Wed 26 Oct 2005 5:05pm GMT / 1:05pm EDT / 10:05am PDT

A senior executive at handheld console firm Gizmondo who resigned last week along with former boss Carl Freer had a number of convictions for involvement in a Swedish mafia group, as did two other Gizmondo staff.

A senior executive at handheld console firm Gizmondo who resigned last week along with former boss Carl Freer had a number of convictions for involvement in a Swedish mafia group, as did two other Gizmondo staff.

Stefan Eriksson was an executive officer of Gizmondo Europe, and earned over $3 million in salary and bonuses from the company (along with a generous $100,000 vehicle allowance) before his resignation on October 20th.
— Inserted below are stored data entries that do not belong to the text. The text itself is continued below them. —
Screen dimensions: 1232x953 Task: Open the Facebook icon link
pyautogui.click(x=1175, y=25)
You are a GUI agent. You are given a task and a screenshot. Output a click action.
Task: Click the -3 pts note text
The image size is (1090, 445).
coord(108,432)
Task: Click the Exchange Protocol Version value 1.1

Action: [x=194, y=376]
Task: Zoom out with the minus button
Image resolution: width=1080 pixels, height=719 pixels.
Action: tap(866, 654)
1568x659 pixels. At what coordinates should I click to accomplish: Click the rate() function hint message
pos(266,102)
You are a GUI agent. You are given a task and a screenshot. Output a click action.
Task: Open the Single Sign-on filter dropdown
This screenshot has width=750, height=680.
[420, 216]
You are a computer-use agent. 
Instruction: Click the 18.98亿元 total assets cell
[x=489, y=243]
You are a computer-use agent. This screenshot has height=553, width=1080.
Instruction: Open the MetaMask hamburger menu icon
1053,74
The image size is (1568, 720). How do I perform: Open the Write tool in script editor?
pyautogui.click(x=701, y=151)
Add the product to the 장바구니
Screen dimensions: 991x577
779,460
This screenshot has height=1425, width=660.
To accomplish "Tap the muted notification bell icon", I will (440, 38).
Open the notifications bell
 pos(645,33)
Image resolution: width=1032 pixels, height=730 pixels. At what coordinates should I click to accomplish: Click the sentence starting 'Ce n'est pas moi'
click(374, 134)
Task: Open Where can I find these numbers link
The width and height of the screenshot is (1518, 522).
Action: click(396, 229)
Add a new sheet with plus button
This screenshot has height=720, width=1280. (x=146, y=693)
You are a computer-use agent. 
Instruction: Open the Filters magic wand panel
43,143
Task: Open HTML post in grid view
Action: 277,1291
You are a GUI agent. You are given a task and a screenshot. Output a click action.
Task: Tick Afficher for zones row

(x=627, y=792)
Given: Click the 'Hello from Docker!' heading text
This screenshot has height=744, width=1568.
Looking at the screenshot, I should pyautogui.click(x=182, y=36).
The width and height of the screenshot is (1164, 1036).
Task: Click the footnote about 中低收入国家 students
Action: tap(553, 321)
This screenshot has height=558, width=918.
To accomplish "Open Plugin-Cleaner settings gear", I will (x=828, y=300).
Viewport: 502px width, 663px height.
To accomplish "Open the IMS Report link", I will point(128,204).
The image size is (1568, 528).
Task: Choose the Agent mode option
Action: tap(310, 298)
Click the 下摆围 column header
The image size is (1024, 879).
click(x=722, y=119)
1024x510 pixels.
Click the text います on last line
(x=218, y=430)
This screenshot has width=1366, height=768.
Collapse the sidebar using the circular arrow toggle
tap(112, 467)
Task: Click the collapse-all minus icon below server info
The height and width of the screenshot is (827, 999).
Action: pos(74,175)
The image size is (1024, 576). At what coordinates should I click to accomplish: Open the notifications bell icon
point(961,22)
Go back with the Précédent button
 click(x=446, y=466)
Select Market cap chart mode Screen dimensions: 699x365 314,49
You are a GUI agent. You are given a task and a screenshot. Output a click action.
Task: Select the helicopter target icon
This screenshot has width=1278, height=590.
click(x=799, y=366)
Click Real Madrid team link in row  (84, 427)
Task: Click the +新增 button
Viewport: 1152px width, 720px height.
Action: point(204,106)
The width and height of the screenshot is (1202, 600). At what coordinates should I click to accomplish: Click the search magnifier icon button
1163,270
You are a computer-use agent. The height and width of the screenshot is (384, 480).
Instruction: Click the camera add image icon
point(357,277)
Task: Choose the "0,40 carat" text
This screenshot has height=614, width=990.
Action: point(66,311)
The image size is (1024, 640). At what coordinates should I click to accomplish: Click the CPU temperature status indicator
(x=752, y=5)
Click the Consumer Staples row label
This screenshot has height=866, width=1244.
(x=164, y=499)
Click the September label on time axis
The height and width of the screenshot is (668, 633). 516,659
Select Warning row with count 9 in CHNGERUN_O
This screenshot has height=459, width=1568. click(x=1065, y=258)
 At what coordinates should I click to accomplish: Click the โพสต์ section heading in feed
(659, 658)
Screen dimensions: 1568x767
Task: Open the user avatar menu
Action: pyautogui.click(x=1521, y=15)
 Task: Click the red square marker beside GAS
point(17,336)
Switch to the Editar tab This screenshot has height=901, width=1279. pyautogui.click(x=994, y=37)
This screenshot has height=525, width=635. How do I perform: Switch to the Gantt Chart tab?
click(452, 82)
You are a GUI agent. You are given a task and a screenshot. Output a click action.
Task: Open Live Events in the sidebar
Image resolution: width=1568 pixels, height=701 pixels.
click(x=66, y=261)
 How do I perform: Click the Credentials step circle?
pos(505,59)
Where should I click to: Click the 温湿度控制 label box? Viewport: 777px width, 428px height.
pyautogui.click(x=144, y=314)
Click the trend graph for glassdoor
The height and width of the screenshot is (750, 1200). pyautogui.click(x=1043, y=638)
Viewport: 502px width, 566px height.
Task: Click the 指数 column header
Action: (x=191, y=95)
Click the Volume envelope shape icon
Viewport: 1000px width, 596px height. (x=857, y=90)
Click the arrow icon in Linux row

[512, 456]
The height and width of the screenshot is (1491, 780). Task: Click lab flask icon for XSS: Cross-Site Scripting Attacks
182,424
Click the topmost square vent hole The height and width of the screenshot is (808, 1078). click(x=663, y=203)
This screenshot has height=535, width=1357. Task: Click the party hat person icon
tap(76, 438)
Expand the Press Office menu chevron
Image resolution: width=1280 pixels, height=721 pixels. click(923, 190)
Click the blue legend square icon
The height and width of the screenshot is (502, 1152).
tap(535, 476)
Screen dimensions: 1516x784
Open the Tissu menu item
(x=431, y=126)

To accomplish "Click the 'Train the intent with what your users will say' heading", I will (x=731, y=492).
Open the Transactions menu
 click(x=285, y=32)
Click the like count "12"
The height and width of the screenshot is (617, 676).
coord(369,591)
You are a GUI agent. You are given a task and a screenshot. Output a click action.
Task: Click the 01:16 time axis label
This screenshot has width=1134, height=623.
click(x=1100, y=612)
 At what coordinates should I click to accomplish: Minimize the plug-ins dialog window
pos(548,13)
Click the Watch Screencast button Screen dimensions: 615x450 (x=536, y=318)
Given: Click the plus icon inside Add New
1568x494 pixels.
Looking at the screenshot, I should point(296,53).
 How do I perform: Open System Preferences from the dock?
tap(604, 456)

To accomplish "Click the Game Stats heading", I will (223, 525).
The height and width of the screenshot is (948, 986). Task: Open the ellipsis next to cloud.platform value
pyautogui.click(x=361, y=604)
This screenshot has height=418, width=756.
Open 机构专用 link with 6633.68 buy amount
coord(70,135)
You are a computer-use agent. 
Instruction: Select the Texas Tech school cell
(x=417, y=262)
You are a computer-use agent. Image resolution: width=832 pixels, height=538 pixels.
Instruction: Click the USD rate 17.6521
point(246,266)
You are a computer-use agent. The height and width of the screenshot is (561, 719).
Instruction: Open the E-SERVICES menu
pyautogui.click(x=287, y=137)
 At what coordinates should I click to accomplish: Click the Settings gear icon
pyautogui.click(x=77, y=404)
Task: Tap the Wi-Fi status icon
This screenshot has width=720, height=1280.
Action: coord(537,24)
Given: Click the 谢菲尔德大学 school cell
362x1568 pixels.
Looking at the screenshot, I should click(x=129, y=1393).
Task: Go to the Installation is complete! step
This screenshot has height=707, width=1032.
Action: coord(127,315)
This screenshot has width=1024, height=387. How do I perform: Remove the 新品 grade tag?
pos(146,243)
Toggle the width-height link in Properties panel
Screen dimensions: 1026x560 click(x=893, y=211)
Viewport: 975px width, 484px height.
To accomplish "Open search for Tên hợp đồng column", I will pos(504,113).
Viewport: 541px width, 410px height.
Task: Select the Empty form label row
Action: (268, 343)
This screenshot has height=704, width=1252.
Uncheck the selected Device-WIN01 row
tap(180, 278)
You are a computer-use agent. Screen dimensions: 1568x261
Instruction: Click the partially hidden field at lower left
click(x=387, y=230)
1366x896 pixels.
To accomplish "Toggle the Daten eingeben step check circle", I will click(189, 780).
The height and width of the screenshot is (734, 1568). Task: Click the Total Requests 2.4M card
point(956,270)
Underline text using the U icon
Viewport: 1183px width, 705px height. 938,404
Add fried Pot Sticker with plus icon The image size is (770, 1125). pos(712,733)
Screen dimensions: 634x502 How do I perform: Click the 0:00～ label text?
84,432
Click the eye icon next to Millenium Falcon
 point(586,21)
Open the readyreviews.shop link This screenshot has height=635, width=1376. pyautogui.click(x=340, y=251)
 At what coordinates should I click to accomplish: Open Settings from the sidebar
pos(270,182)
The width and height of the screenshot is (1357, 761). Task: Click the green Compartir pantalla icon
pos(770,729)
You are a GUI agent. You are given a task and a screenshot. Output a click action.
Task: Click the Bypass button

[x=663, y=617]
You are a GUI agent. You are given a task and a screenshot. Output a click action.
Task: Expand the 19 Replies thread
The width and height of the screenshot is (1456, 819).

However, Swedish daily newspaper Aftonbladet has revealed that in two trials in 1993 and 1994, Eriksson was convicted of a number of mobster-related charges, including financial fraud related to counterfeit money and an attempted $3m scam on a financial institution, and sentenced to over ten years in prison.

Eriksson was at the time considered to be the brains behind an operation referred to in the media as the Uppsala Mafia after the large town in Sweden where the group operated, and where, interestingly, Gizmondo now operates its Swedish office.

Two other Gizmondo staff members - who are also believed to have resigned last week - also had convictions for their involvement in this group, including Johan Enander, described as the Uppsala Mafia's "Torpedo", who was a debt collector for the group and was convicted of blackmail and assault. He was latterly employed as Gizmondo's "head of security".

Eriksson's connections to Gizmondo don't stop at his own employment for the firm, however; he is also a co-owner of Northern Lights, a development company which was paid $3.5 million by Gizmondo for its assistance in developing software titles Chicane and Colours - titles which were officially developed by Indie Studios and Warthog.

The other co-owner of Northern Lights is Carl Freer, the Gizmondo Europe managing director who also resigned his position on October 20th (but like Eriksson, retains stock in the company), claiming that it's now past the start-up position where his entrepreneurial skills can be of use. Both he and Eriksson claim that they will now pursue new entrepreneurial ventures.

At the end of last month, Freer paid $3.5 million back to Gizmondo, stating that it was a temporary move to "avoid any appearance of impropriety"; however, the company's 10-K regulatory filing with the Securities and Exchange Commission suggests that over $21 million is owed by the company to Freer and Eriksson, on the basis that the executives loaned this cash to the firm on a short-term basis.

The day before Freer repaid the $3.5 million sum, the 10-K form reveals, the board of Gizmondo formed an independent committee to look into a number of transactions approved by Freer and Eriksson in which they may have had a personal interest.

In the wake of their departure, Michael Carrender - who is now CEO, CFO and chairman of the board of Gizmondo - told Aftonbladet that he was not aware of Eriksson's connections with the mafia, and claimed that an independent counsel will now be appointed to look into any possible irregularities in the company's transactions.

The Gizmondo console launched in the United States last weekend, to what the company claims was an "enthusiastic reception" from US consumers. Twelve shopping mall kiosks around the country are selling the console, along with the official website, and a further 38 kiosks are planned for the coming weeks.

Tiger Telematics, Gizmondo's parent company, plans to begin trading its stock on the NASDAQ exchange in the near future. The firm reported an loss of $99.29 million in the year leading up to the launch of the Gizmondo, and expects an operating loss of $210 million in the first six months of 2005.